U.S. shows that most of the regulatory bodies providing for in house dispute resolution mechanism or inter house appellate provisions, shows that these bodies tend to decide cases in favour of the department as their recruitment, pay, allotment of cases, physical infrastructure is all controlled by the parent department itself ranging from Coast Guard to the Securities Commission. This bears good learning for our systems that increasing tribunalization may not be the best answer for it removes people from accessing impartial courts or fair trials regardless of the nature of the legislation.

Ultimately, the book asks, what happens to law, if there is no democratic accountability. It turns out, it becomes distant and convoluted as the Yates case signifies.
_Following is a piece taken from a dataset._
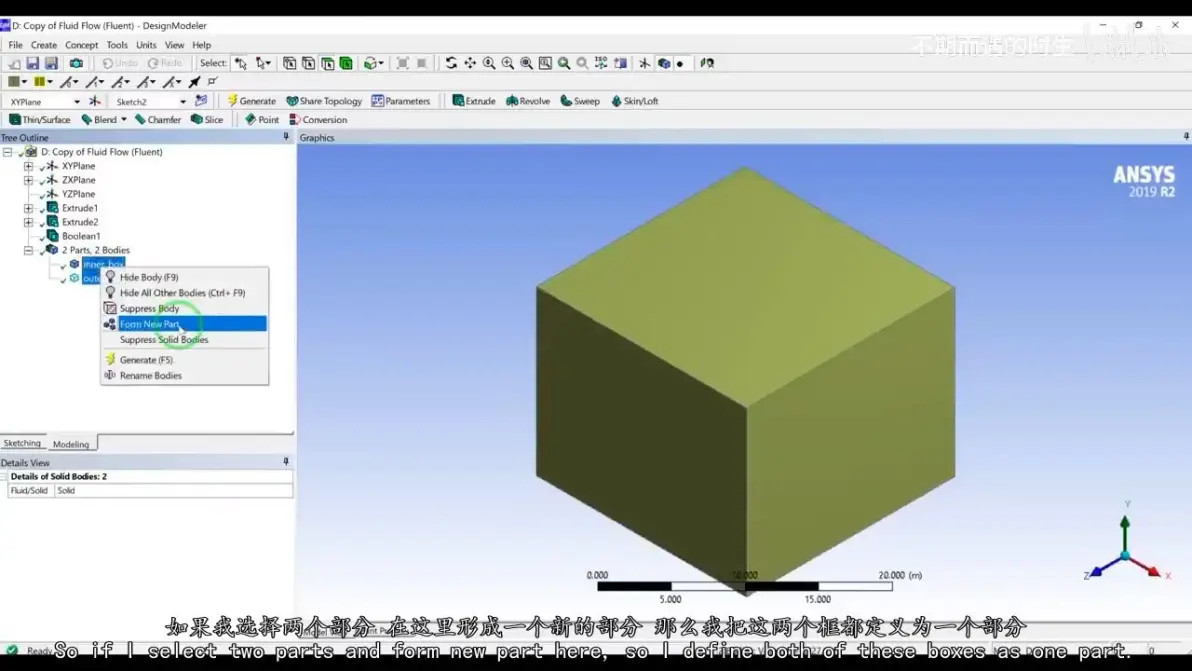Image resolution: width=1192 pixels, height=671 pixels.
Task: Click the Fluid/Solid value field
Action: pyautogui.click(x=173, y=491)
While, the book gives many real-life examples, highlighting the human side of the cases, it does so in a reflective manner, trying to remain true to its theme. What stands out, is the manner in which the book conveys its message as well as to its intended audience, the common American. He is reminded to participate more actively in affairs of his nation for every space left, is being occupied by more and more unknown governmental power. Decisions which were taken by people, associations, local town bodies are now within the province of the faceless bureaucrat. Laws are meant to provide safety, comfort and responsibility. That responsibility lies with not only with the governing class but also the governed, a lesson which remains real for every democracy.